Der Verfasser: Gerade das möchte ich vermeiden. Ich käme mir vor wie ein Lustspieldichter, der im Vorspiel Pointen aus den folgenden Akten verraten wollte. Denn auch hier ist das Wesentliche auf Pointen angelegt, freilich auf Spitzen, die sehr erheblich über die Alltäglichkeit hinausragen.
Der Empfänger: Am Ende gar ins Philosophische hinein?
Der Verfasser: Sagen wir: in ein Grenzgebiet, wo sich Philosophie und Humor berühren. Ob es mir gelungen ist, auf diesem Gebiet Fuß zu fassen, das wirst du als Leser zu entscheiden haben. Mir steht es nur zu, von meinen Absichten zu reden. Und zu diesen gehört der Wille, durch erlebte und gedachte krause Wunderlichkeiten, Rätsel und geistige Abenteuer Spannung zu erzeugen; Fernblicke in ungeahnte Horizonte zu eröffnen.
Der Empfänger: Und sollte dabei nicht sehr viel Paradoxes mit unterlaufen?
Der Verfasser: Ganz bestimmt. Ich bekenne mich sogar auf der Titelseite ausdrücklich zu ihnen. Auf geradlinigen Wegen läßt sich der Widerspruch gegen das Leichtglaubliche nicht gewinnen, und wenn man sich schon einmal vorgenommen hat, Unglaublichkeiten zu entwickeln, darf man auch vor Ketzereien gegen die Allerweltslogik nicht zurückbeben.

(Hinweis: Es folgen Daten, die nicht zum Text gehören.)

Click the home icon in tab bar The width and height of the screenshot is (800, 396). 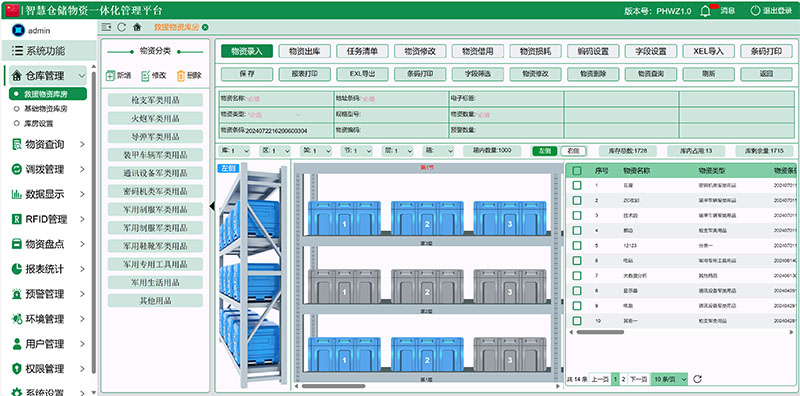coord(137,27)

Der Empfänger: Es fragt sich bloß, ob alle Leser deine Paradoxien werden mitmachen wollen.
Der Verfasser: Alle? höchst unwahrscheinlich. Aber viele von denen, auf die es ankommt. Ich halte dies sogar meinem Unglauben zum Trotz für eine mit allen Anzeichen des Wahrscheinlichen ausgerüstete Glaublichkeit.
Der Empfänger: Du redest sehr zuversichtlich.
Der Verfasser: Das muß ich wohl. Denn ein Buch schreiben, das heißt: an willfährige Leser glauben. Das Gegenteil für möglich halten, siehst du, Freund, das wäre selbst mir eine allzu paradoxe Unglaublichkeit!